Preliminary observations suggested that mitochondria isolated from mycelia that were not growing in exponential phase did not show such a noticeable effect of EDTA on their structure as demonstrated by negative staining. The reason for this difference in structure between mitochondria isolated from the non-exponential phase of growth and from the exponential phase of growth is not apparent from the results of present investigation. It is conceivable that there may be differences in the permeability properties of mitochondria in the two phases of growth of Neurospora, which impart different spreading properties to the mitochondria of these phases. Mitochondria from the non-exponential phase isolated in sucrose containing EDTA and stained with phosphotungstate probably swell more than the mitochondria similarly prepared from the exponential phase. This difference in the degree of swelling may affect the morphological state of the elementary particles to the extent that they could be demonstrated by electron microscopy in one phase but not in the other.

Mitochondria isolated from exponentially growing mycelia and spread on the surface of an aqueous solution (with or without phosphotungstate, see Materials and Methods) show structural features different from mitochondria stained directly on the grid. Neither type of mitochondrial preparation, that is, with or without EDTA, would spread easily as compared with mitochondria from, for example, liver (see Parsons, 1965). Both kinds of mitochondrial preparation spread and stained in this way looked very similar to those illustrated in Figs. 1 and 2 or like Fig. 7, and the stalked elementary particles were not shown. Apparently the poor spreading left the mitochondria in a state such that the stalked elementary particles were not demonstrable. The difficulty in demonstrating the stalked elementary particles in mitochondria isolated with EDTA and stained by the first described method—that is, directly on the grids without spreading on the surface of an aqueous solution—also may have been a result of high density (tight packing) of the contents of the mitochondrial matrix and membranous material as a consequence of poor spreading.

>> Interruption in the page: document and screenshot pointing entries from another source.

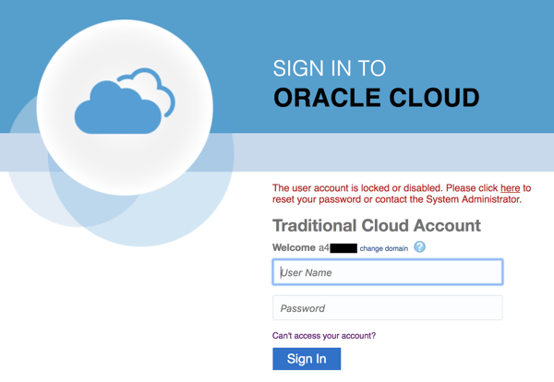Click the blacked-out domain name

pos(343,247)

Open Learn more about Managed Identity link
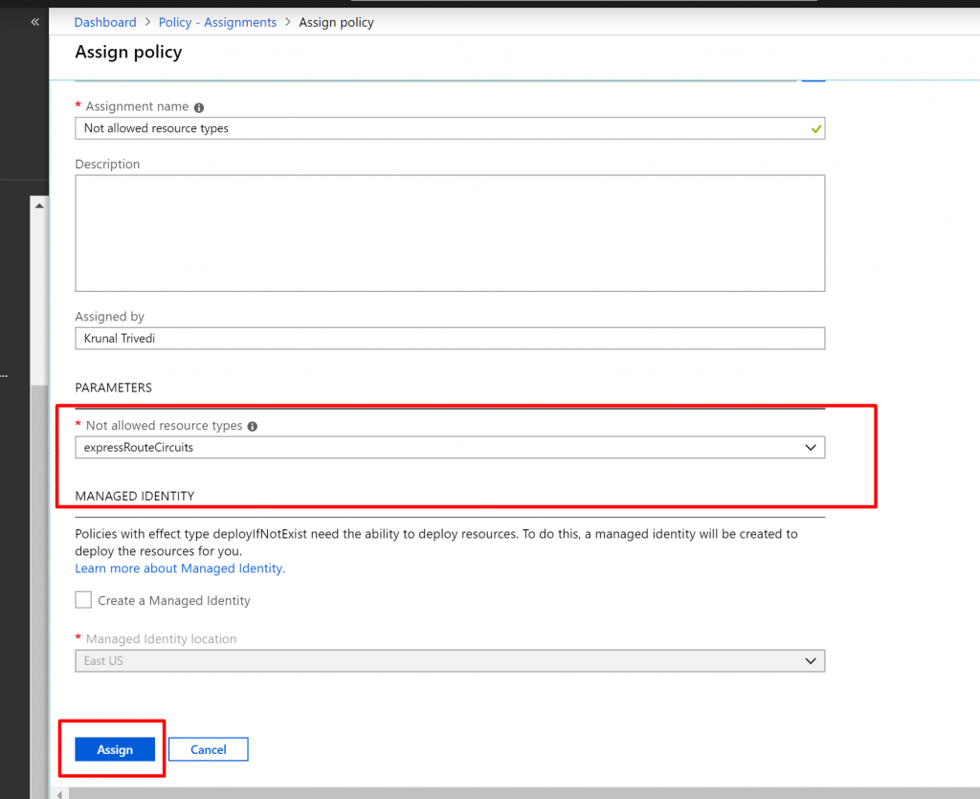pos(180,568)
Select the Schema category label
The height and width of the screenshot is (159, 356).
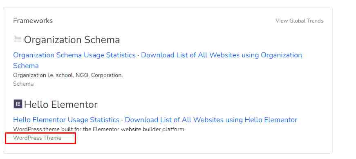(23, 84)
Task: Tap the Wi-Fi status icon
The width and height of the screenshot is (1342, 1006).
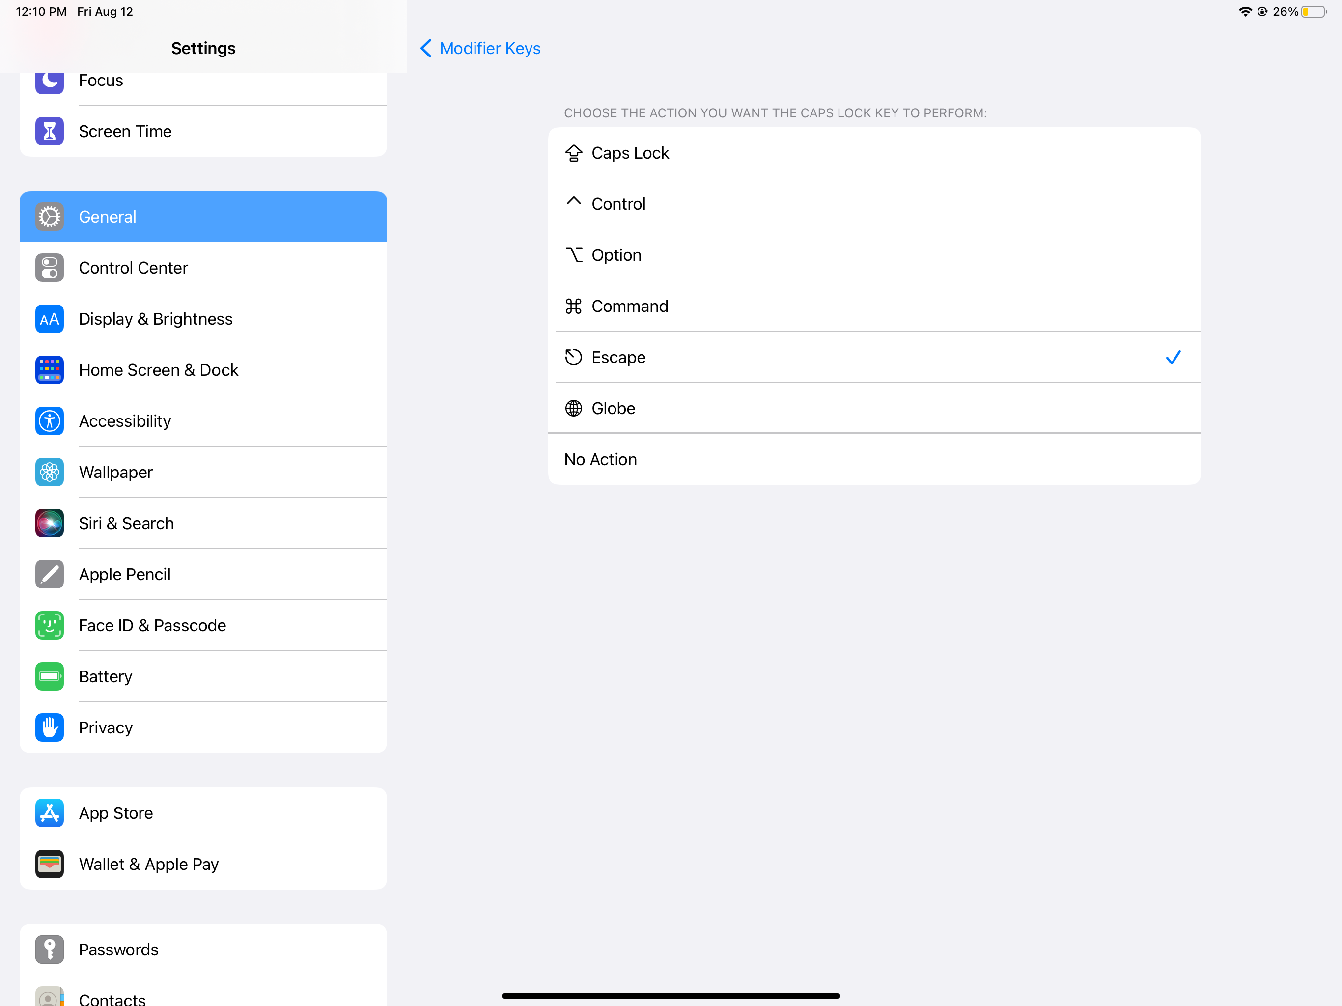Action: (1244, 12)
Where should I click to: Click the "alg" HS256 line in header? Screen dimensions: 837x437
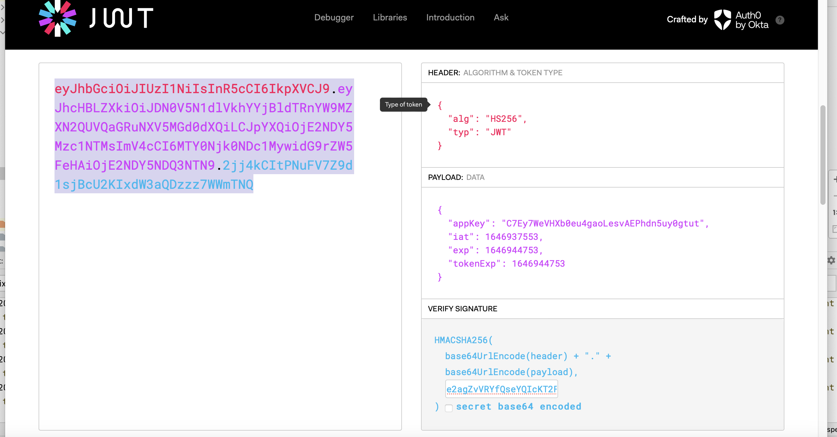pos(487,119)
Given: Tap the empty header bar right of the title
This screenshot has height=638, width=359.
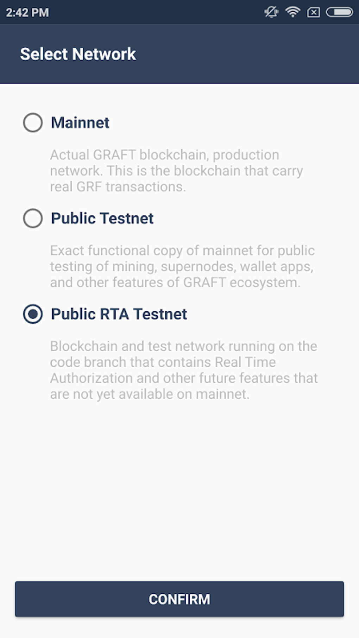Looking at the screenshot, I should pos(246,54).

Mitochondria isolated from the poky Neurospora mutant spread out easily on the surface of aqueous solution (observations made in collaboration with K. B. Easterbrook), perhaps as a result of the differences in biochemical composition as compared to wild-type (see Materials and Methods). When spread on the surface of an aqueous solution and stained with phosphotungstate, poky mitochondria isolated with EDTA clearly showed the stalked elementary particles (Fig. 6); but if these mitochondria were stained on the grids, no stalked elementary particles were observed. Judging from their distribution in electron micrographs, the stalked elementary particles seem to be fewer in mitochondria from the poky mutant (Fig. 6) than in mitochondria from the wild-type Neurospora (Figs. 4, 8) or from rat fiver (Fig. 10).

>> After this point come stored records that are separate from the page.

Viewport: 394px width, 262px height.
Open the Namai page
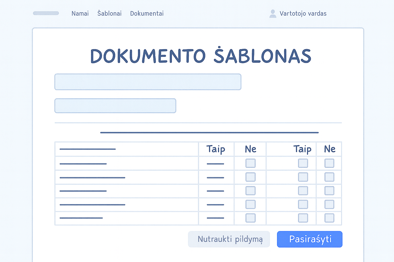click(80, 14)

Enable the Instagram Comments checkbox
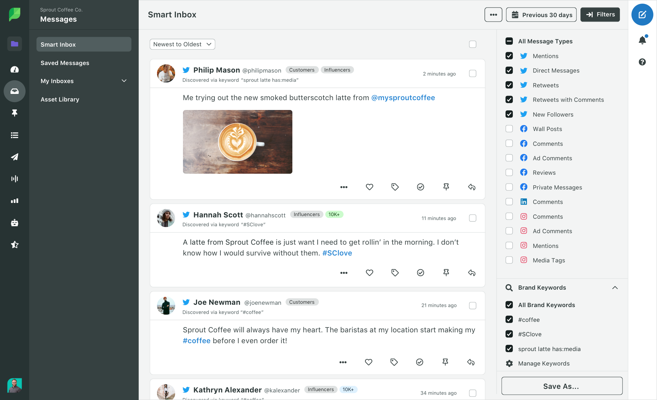click(509, 216)
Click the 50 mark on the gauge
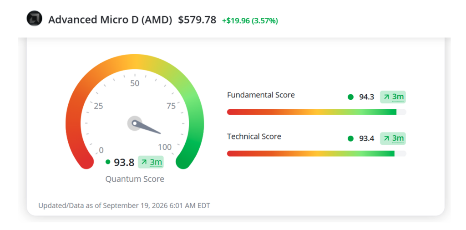Screen dimensions: 466x230 tap(135, 83)
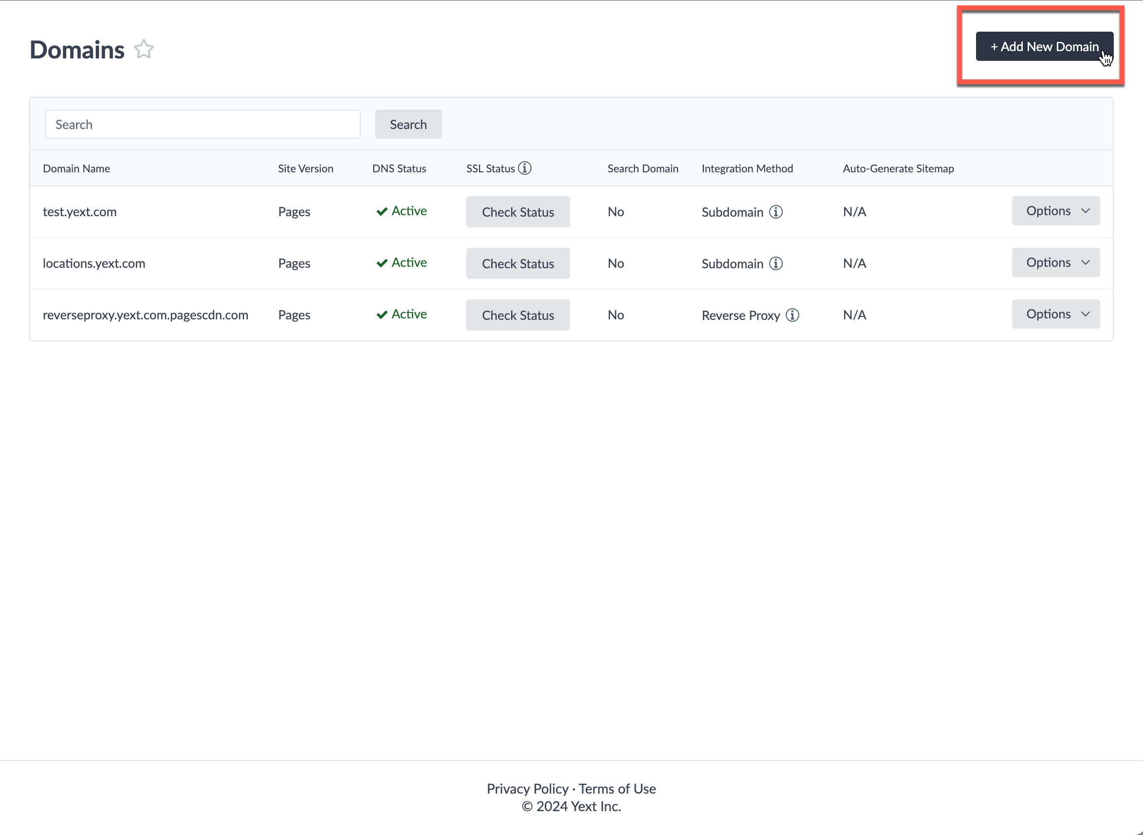The image size is (1143, 835).
Task: Open the SSL Status info tooltip
Action: click(526, 168)
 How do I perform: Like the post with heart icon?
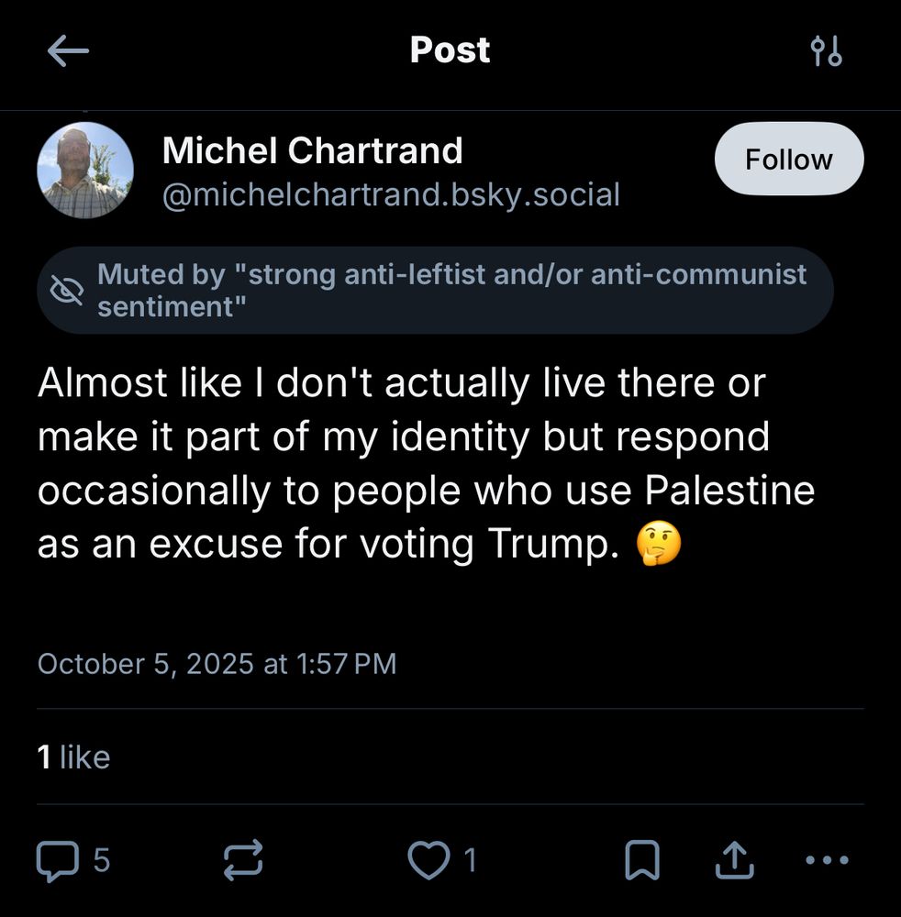(425, 859)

The conclusion from this work is that the presence of EDTA during isolation directly or indirectly influences the physical state of the elementary particles in mitochondria, but that it does not greatly alter the capacity for oxidative phosphorylation. Furthermore the presence of stalked elementary particles may be dependent upon the physiological state of the mitochondria and the procedure of negative staining. Thus the apparent presence or absence of stalked elementary particles in electron micrographs may not in itself have a physiological significance.

We are grateful to Dr H. K. Mitchell for his valuable comments and advice in writing this manuscript. This work has been supported by grants from the U.S. Public Health Service (GM 06965), the National Science Foundation (GB 2055), and a U.S. Public Health Service Predoctoral Fellowship to R.T.E. (GM 19913).

All the electron micrographs included in this article are of mitochondrial fractions stained with potassium phosphotungstate (pH 6 ·8–7) on the Formvar or Parlodion and carbon-coated grids, except Fig. 6 which shows a mitochondrial fraction spread on the surface of distilled water and then picked up on the grid and stained in phosphotungstate (pH 7).